---- Record excerpts

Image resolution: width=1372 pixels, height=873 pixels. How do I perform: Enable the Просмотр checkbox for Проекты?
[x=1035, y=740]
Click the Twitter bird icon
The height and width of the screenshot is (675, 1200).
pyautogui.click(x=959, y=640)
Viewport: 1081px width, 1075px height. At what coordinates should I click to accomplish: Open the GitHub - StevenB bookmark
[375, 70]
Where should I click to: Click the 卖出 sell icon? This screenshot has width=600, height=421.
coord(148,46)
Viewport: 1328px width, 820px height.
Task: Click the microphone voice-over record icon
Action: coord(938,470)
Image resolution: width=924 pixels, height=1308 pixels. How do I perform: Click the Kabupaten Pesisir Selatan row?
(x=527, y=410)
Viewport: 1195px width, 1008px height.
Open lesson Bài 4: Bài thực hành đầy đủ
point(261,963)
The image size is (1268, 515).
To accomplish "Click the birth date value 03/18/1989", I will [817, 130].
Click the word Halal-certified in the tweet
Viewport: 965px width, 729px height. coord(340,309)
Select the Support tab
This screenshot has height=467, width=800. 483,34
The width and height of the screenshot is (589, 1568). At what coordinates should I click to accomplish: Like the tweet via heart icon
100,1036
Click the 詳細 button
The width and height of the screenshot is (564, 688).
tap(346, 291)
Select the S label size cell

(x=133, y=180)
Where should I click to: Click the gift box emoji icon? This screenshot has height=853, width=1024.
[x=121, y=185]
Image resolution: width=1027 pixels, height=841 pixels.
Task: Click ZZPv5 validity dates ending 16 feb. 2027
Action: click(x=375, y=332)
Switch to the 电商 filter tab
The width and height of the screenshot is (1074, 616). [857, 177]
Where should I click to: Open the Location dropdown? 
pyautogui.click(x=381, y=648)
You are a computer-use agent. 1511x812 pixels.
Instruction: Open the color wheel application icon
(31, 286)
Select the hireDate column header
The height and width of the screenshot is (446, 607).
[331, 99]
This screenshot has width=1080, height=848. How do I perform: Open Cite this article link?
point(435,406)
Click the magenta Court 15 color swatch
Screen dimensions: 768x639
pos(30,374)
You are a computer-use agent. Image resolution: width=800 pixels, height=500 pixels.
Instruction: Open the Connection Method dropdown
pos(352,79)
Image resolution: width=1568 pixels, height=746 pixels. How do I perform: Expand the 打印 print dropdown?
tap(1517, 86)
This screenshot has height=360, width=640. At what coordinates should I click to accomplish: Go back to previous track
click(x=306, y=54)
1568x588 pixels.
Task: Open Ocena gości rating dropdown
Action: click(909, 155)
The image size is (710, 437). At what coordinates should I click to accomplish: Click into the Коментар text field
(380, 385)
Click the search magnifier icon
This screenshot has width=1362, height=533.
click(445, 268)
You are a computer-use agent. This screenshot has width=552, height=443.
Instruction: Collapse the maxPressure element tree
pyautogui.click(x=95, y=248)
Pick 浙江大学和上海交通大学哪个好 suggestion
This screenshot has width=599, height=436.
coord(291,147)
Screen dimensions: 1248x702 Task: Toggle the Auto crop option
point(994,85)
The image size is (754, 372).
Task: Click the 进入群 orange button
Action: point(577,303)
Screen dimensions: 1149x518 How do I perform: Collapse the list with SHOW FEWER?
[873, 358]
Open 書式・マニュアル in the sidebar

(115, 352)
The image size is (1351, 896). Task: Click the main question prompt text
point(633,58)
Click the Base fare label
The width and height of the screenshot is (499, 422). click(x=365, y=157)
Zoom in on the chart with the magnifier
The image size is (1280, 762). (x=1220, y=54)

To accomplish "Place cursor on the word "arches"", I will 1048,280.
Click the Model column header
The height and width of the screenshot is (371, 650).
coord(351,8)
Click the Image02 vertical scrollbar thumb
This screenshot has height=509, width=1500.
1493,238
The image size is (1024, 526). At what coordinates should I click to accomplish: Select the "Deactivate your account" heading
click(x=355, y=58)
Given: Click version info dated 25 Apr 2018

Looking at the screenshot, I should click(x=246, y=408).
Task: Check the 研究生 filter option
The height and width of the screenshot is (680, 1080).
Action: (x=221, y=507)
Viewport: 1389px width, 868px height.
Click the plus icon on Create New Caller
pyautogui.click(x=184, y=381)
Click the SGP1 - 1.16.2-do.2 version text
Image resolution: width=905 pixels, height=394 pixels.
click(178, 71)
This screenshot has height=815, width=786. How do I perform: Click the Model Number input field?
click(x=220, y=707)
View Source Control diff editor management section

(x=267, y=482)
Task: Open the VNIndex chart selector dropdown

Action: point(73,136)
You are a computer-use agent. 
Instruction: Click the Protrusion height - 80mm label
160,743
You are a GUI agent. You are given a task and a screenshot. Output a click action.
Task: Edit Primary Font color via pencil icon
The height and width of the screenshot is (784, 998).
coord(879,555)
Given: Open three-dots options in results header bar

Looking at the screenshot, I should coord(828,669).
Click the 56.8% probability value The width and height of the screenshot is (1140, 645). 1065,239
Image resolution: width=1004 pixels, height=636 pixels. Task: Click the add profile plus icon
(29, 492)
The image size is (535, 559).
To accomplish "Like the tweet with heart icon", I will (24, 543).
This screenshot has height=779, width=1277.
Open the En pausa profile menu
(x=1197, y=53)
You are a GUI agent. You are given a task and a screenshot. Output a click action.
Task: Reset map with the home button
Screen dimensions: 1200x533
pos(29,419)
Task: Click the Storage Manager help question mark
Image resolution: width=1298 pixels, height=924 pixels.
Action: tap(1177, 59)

--------

_Assignment_
Within the listing above, give again exactly every line from the line with "Image resolution: width=924" through the line with "You are a computer-use agent. 1511x812", both included, and no other line.

_Solution for this exercise_
Image resolution: width=924 pixels, height=1308 pixels. How do I perform: Click the Kabupaten Pesisir Selatan row?
(x=527, y=410)
Viewport: 1195px width, 1008px height.
Open lesson Bài 4: Bài thực hành đầy đủ
point(261,963)
The image size is (1268, 515).
To accomplish "Click the birth date value 03/18/1989", I will [817, 130].
Click the word Halal-certified in the tweet
Viewport: 965px width, 729px height. coord(340,309)
Select the Support tab
This screenshot has height=467, width=800. 483,34
The width and height of the screenshot is (589, 1568). At what coordinates should I click to accomplish: Like the tweet via heart icon
100,1036
Click the 詳細 button
The width and height of the screenshot is (564, 688).
tap(346, 291)
Select the S label size cell

(x=133, y=180)
Where should I click to: Click the gift box emoji icon? This screenshot has height=853, width=1024.
[x=121, y=185]
Image resolution: width=1027 pixels, height=841 pixels.
Task: Click ZZPv5 validity dates ending 16 feb. 2027
Action: click(x=375, y=332)
Switch to the 电商 filter tab
The width and height of the screenshot is (1074, 616). [857, 177]
Where should I click to: Open the Location dropdown? 
pyautogui.click(x=381, y=648)
You are a computer-use agent. 1511x812 pixels.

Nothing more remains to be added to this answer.